While you could create trainers that introduce competitive concepts, whether that's simple strategies like Trick Room or weather, or team composition 101, that is only a basic emulation. You can't readily replicate competitive play with AI and preconstructed teams, because you run into the matter of human intelligence, prediction, variability in teams and attempts to topple competitive trends, and so on and so forth. It just won't work.
Now, that's not to say that the game wouldn't benefit to have some sort of basic introduction to competitive concepts, like with the examples I used.
It could be really useful to create some in-game "crash courses" for significant things such as EVs + IVs + natures and their influence on stats, the ins and outs of breeding a good Pokemon, and the principles of putting a Pokemon together (e.g. coordinating moveset, stats and item). That could help introduce curious people to the hellscape that is competitive, without them having to go look up how EVs and IVs work, how breeding works on here, and so on and so forth.
It was already said that PVP is the PokeMMO endgame, and ultimately that's how every (mainstream) Pokemon game tends to go: you clear the story mode, finish your Pokedex, and... then what? If you want to keep getting a fulfilling experience, you start deviating towards breeding, RNG manipulation, PVP, shiny hunting, all of those little things that play to our perfectionist and competitive impulses.
There's going to have to be content that supports that endgame here, because that's where it'll end up for everyone eventually.
Besides, it seems incredibly unfair for there to be no in-game "crash courses" for this content, when that content has already been implemented by means of the Elite 4 existing in PVE. A well-constructed competitive team will always be able to crush a casual team: so why set players up for frustration if they don't know the fine details?

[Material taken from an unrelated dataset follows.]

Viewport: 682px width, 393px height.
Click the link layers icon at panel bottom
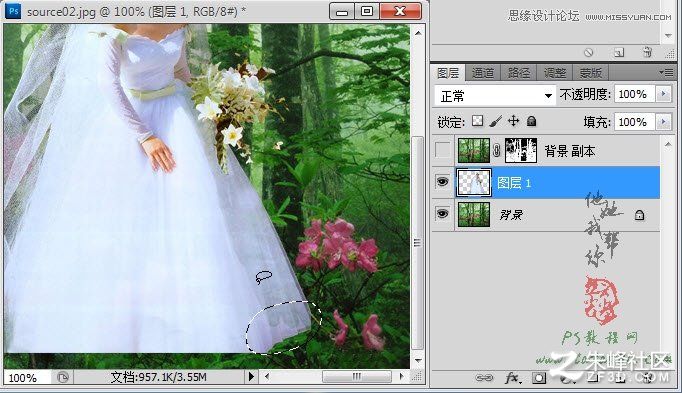[484, 377]
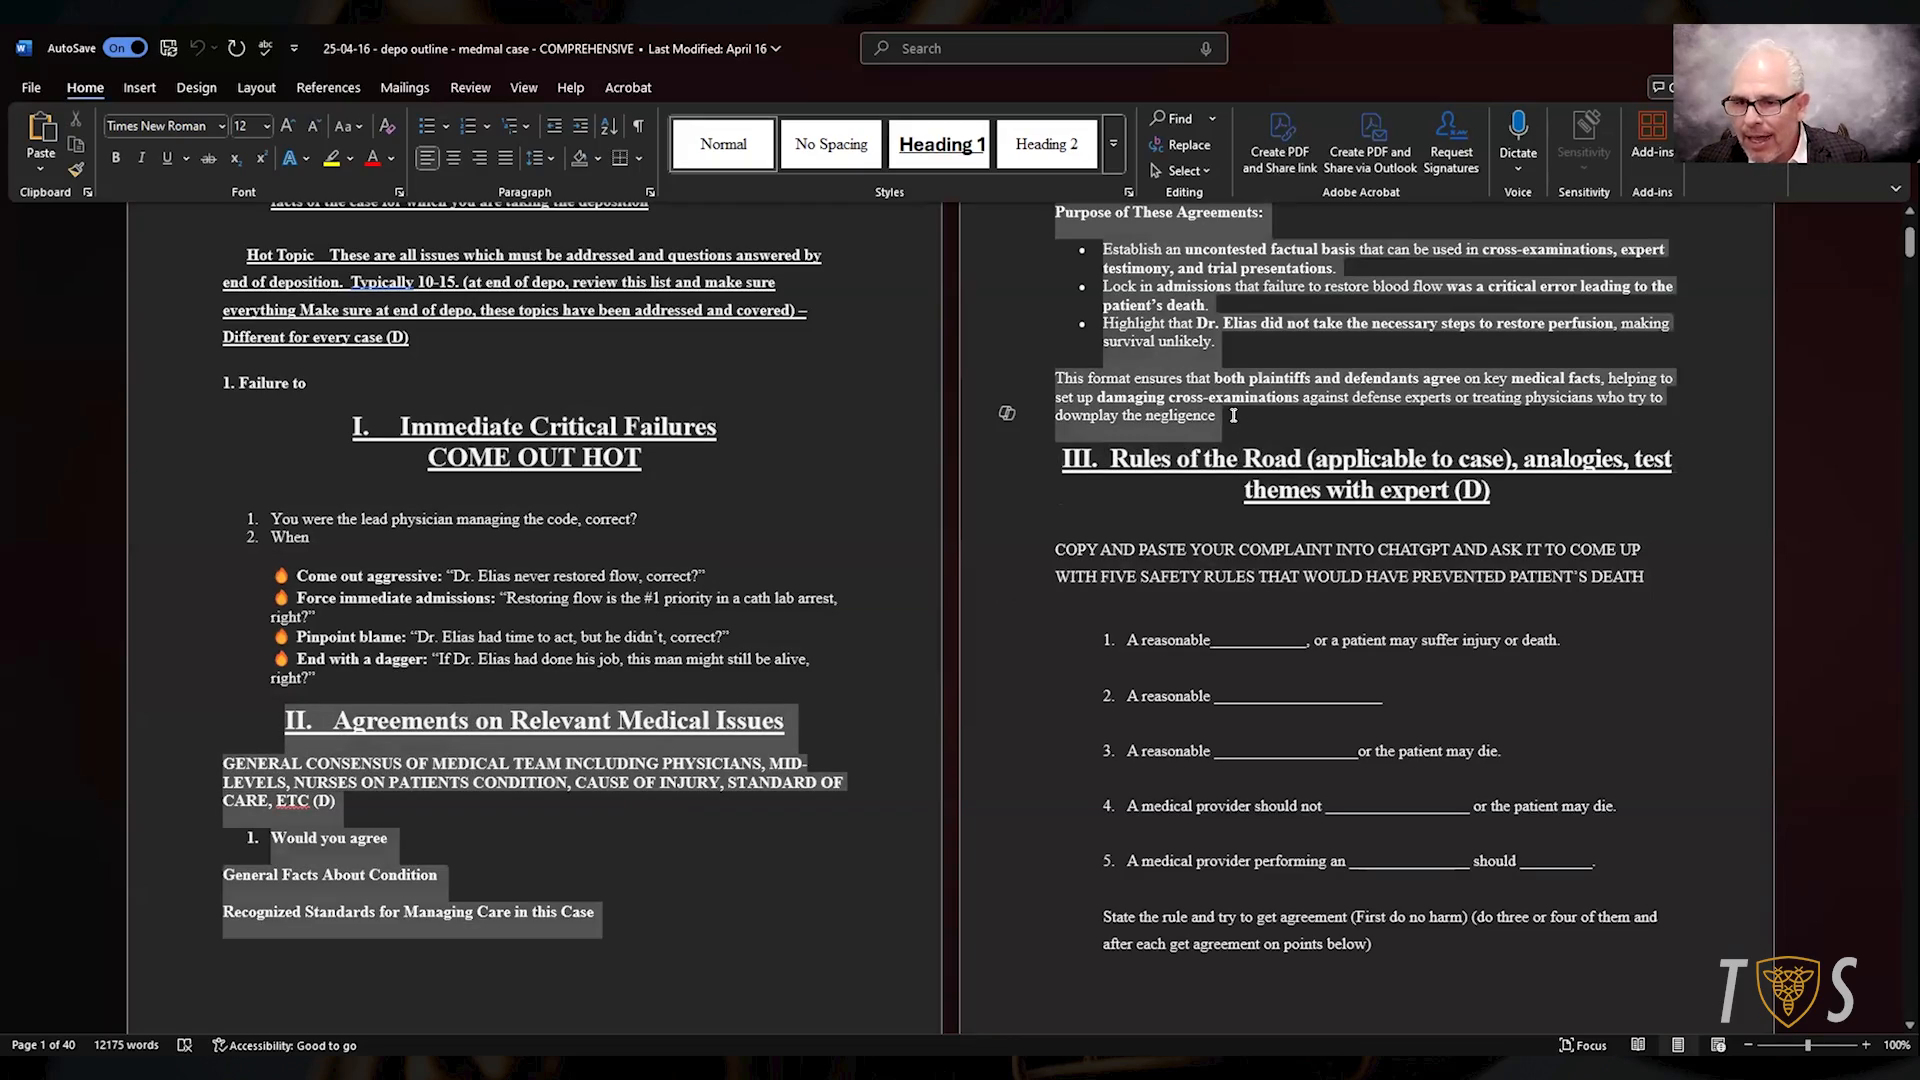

Actually, this is a fair point too. As much as I love difficulty that requires creative play-arounds, there's a line to be drawn between "creative solutions are needed" and "just plain unfair". The occasional hold item and obscure, weird or rare Pokemon make the player have to think outside the box, which is perfectly healthy. But you want to keep in mind the resources that the player is given vs. the resources used by, and applied to enemy trainers.. and find a fine balance between them.
tl;dr Competitive as we know it is a social construct, so it's hard to emulate in the solo experience; however, having ways to introduce competitive concepts and how to build good Pokemon + teams wouldn't hurt whatsoever, because "competitive" is almost always going to be the endgame for players on here.